Here is a YouTube Video that explains focal length in 60 seconds;
Secondly let’s discuss the main types of lenses, which are prime lenses and zoom lenses.
Prime lenses means a lens that has a fixed focal length, this simply means if you want to capture an image that’s far, you would have to move to capture the image. Overall, you have to physically move to capture images. An example of a prime lens is a 50mm lens.
Zoom lenses allows you to change from a long shot to a closer shot or vice versa. To put simply, you do not have to physically move to zoom in and out to get a shot.
An example of a zoom lens is 18-55mm, so you can go from the distance of 18 to a close up of 55mm.
The main advantages of prime lenses are they tend to be lighter and cheaper. In addition to this, images tends to be sharp.
However a con is you would need to move to capture images because of its fixed focal length.
Advantages of zoom lenses is the ability to shoot at variable focal length and the ability to have carry one lens.
However, zooms are large and bulky and they tend to be expensive.
To find out more about pros and cons of the main types of lenses here is a website link;
Lastly before we get into the lenses I recommend let’s briefly touch on apperture. Apperture just means the amount of light that enters your camera and it is represented with the letter f and numbers which are called f stops.
You might be wondering what in the world is that? well you know when you go on a camera website and are looking at lenses and it says 50mm which is the focal length as I have explained, the next thing you see is f1.4.
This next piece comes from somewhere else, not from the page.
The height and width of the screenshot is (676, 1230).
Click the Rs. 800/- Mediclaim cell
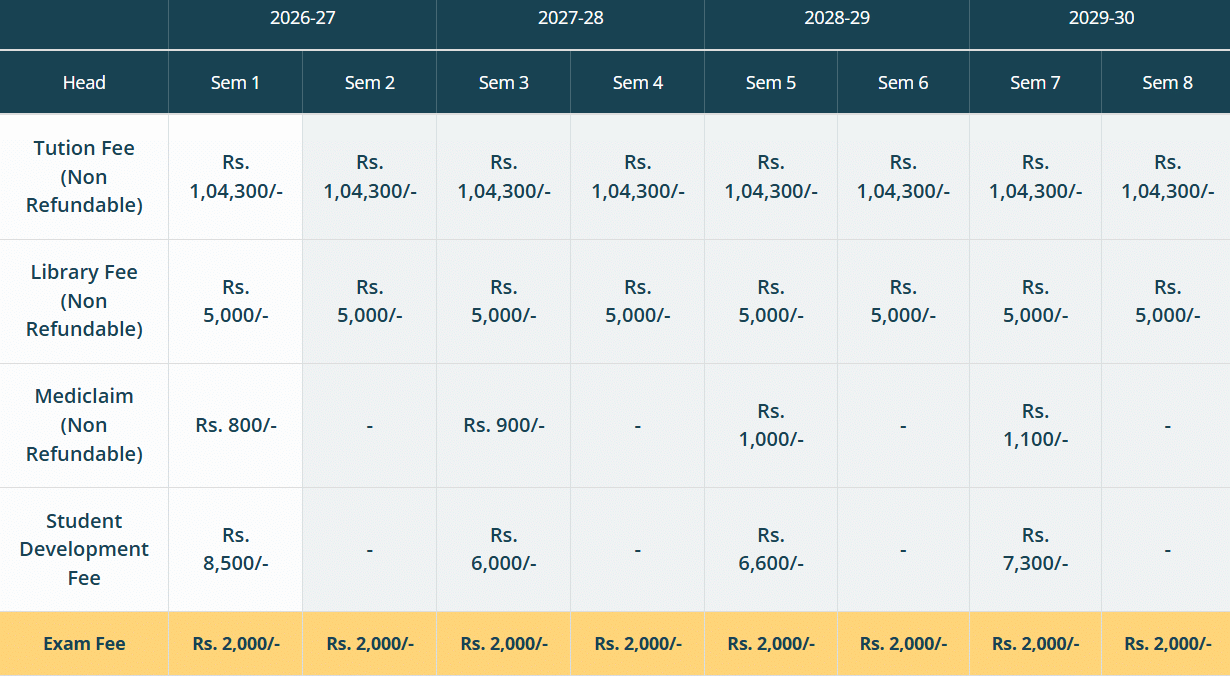tap(236, 425)
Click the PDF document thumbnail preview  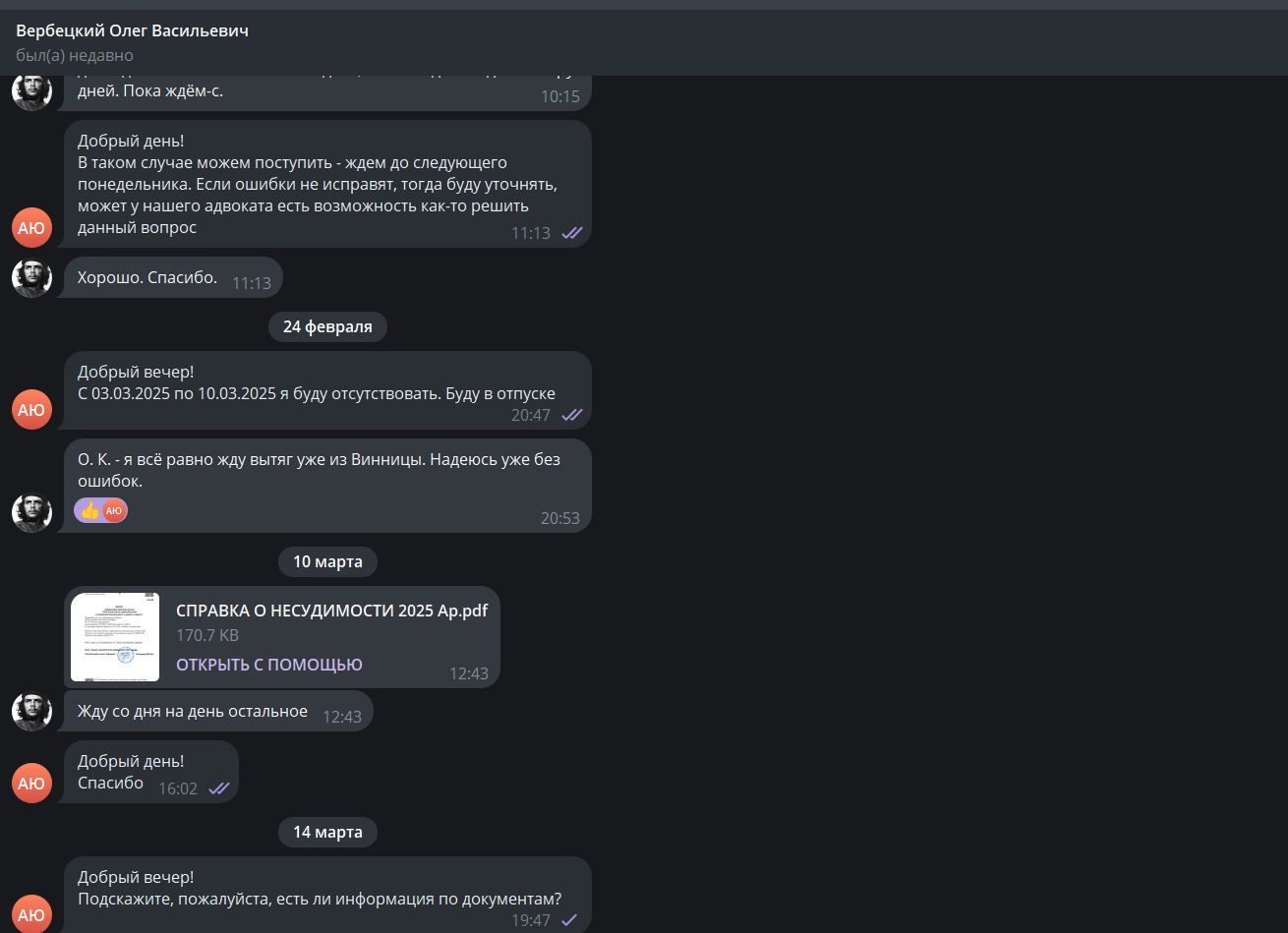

The meaning of this number is just how much light enters the lens. So the lower the f stop is, the more light enters the camera, this can be helpful when shooting in low light situation. f1.4 lets in more light than f1.8 and f1.2 lets in more light than both f1.4 and f1.8.
An image of this is as shown below;
The first lens I will be recommending to a beginner will be the Canon EF 50mm f/1.8 STM Lens
This is a great beginner lens and it retails for £120. This lens is really good for fashion photography and you can get a lovely portrait with this. The lens allows you to have a blurry background whilst you’re in main focus.
If you have more money to spend then the f1.4 is a really good option and retails for £385. If you own a Nikon DSLR, check out the 50mm, you can also purchase the Nikon version.
The biggest con of this lens is it doesn’t let you shoot in tight spaces, meaning if you want to do home photography so a full length picture at home; you’re restrained. However, this is a perfect lens for shooting outside.
This is the picture I took with this lens
Here are links for the lenses;
Next lens I will recommend is the Canon EF-S 24mm f/2.8 STM Lens
This lens is called the pancake lens and it retails for £154.99. This lens is really good for crops sensor camera because it comes up to 38mm.
It’s a very good lens to shoot with in tight spaces, I use it to get my full body shot when doing indoor photography.
Here’s a picture shot with the 24mm
Link for 24mm;
Lastly, is the Canon EF 35mm f/2 IS USM Lens
This is a good beginner lens it retails forore £520 which is more expensive.
Nikon DSLR users can get this lens quite cheap because it retails for £140 on Amazon. This means Nikon beginners can get this opposed to the Nikon 50mm which can be expensive.